Shares of IDBI Bank rallied as much as 11 per cent in intraday trade on the Bombay Stock Exchange (BSE) on Tuesday after Union Cabinet approved one-time capital infusion of Rs 9,300 crore by both government and Life Insurance Corporation (LIC).
The Cabinet, chaired by the Prime Minister Narendra Modi, on Tuesday cleared recapitalisation of IDBI Bank, in which the government will infuse Rs 4,557 crore, and Life Insurance Corporation (LIC) will invest Rs 4,743 crore.
"The capital infusion will help in completing the process of IDBI Bank's turnaround and enable it to return to profitability and normal lending, and giving Government the option of recovering its investment at an opportune time," the Cabinet said.
This development follows Finance Minister Nirmala Sitharaman's declaration of an upfront capital infusion of Rs 70,000 crore to the public sector banks less than a fortnight ago.
On the Bombay Stock Exchange (BSE), IDBI Bank share price gained as much as 10.84 per cent to touch an intraday high of Rs 29.65 apiece from Friday's closing figure of Rs 26.75 in an otherwise weak market. Paring some of early gains, the stock closed at Rs 28.80, up 7.66 per cent.
IDBI Bank shares gained 5.78 per cent to settle at Rs 28.35 on the National Stock Exchange (NSE).
In contrast, the S&P BSE Bankex index ended 752.96 points, or 2.43 per cent, lower at 30,196.76 after Finance Minister Nirmala Sitharaman on Friday announced the merger of 10 public sector banks into four entities to make them stronger and sustainable as well as increase their lending ability. Shares of PSU bank stocks, including Punjab National Bank, Indian Bank, Oriental Bank of Commerce and Canara Bank fell between 5% and 9% in trade today.
Meanwhile, the benchmark S&P BSE Sensex plunged 769.88 points, or 2.06 per cent, to close at 36,562.91.
The stressed IDBI Bank, which reported a net loss of Rs 3,800 crore in the first quarter and put on credit watch by ratings agency S&P Global last month, needed a one-time infusion of capital to complete the exercise of dealing with its legacy book. After this capital infusion, IDBI Bank is expected to be able to subsequently raise further capital on its own and expected to come out of RBI's Prompt Corrective Action (PCA) framework sometime next year, as per the Cabinet statement.

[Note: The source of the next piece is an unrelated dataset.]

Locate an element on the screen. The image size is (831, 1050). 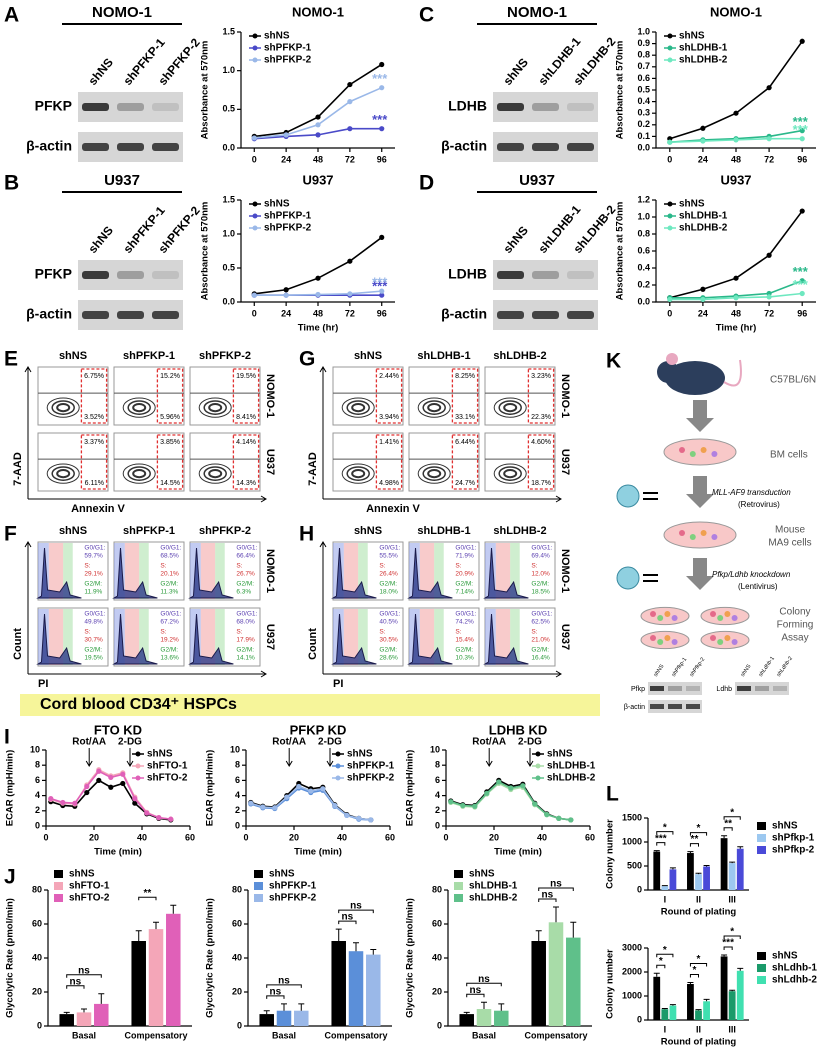
column-label: shPFKP-2 is located at coordinates (225, 356).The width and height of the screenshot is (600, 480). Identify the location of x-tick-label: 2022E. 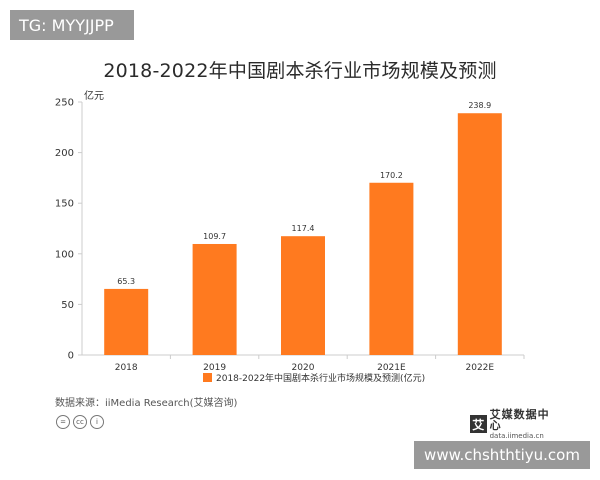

IDBI Bank has already substantially cleaned up its balance sheet, reducing net non-performing asset (NPA) from peak of 18.8 per cent in June 2018 to 8 per cent in June 2019.
"This cash neutral infusion will be through recap bonds i.e. Government infusing capital into the bank and the bank buying the recap bond from the Government the same day, with no impact on liquidity or current year's Budget," it said.
Following cabinet's approval in August 2018, LIC completed acquisition of 51 per cent stake in IDBI Bank in January this year, while government continued to be a promoter and owned 46.46 per cent shares in the bank.